### [Prompt]
Retype, without alteration, each line from the line containing "Where should I click to: Select" to the final line of the records.

Records excerpted from a collection
########
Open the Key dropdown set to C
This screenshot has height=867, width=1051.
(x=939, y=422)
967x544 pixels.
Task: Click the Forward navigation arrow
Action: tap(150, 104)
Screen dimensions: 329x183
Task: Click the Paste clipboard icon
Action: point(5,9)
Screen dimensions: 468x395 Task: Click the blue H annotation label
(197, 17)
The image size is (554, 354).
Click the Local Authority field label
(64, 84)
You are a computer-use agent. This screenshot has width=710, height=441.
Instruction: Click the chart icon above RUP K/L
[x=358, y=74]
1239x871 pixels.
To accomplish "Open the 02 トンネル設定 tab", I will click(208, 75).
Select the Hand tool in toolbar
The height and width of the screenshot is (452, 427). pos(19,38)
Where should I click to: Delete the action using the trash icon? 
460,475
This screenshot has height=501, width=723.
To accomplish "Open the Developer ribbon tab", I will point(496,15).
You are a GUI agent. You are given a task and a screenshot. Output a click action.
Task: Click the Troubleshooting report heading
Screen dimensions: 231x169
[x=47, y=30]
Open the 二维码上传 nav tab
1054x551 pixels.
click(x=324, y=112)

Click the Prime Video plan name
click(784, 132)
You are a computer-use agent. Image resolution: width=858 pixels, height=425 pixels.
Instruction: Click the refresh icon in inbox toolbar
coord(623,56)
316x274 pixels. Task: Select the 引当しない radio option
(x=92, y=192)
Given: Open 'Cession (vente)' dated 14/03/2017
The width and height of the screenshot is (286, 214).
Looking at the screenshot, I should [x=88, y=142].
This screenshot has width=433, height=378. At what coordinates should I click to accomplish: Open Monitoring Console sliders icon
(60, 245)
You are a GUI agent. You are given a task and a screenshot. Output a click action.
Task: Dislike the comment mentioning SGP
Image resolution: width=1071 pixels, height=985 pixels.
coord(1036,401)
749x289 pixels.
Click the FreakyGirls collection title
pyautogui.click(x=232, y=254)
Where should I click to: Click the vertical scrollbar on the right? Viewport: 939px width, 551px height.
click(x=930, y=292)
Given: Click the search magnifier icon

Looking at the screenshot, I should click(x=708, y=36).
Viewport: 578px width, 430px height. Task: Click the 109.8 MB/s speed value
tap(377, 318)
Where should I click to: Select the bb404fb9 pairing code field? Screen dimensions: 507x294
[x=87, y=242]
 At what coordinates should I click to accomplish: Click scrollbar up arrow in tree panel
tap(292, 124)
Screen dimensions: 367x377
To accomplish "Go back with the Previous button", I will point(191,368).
########
### [Response for this exercise]
Where should I click to: Select the bb404fb9 pairing code field? Screen dimensions: 507x294
[x=87, y=242]
 At what coordinates should I click to accomplish: Click scrollbar up arrow in tree panel
tap(292, 124)
Screen dimensions: 367x377
To accomplish "Go back with the Previous button", I will point(191,368).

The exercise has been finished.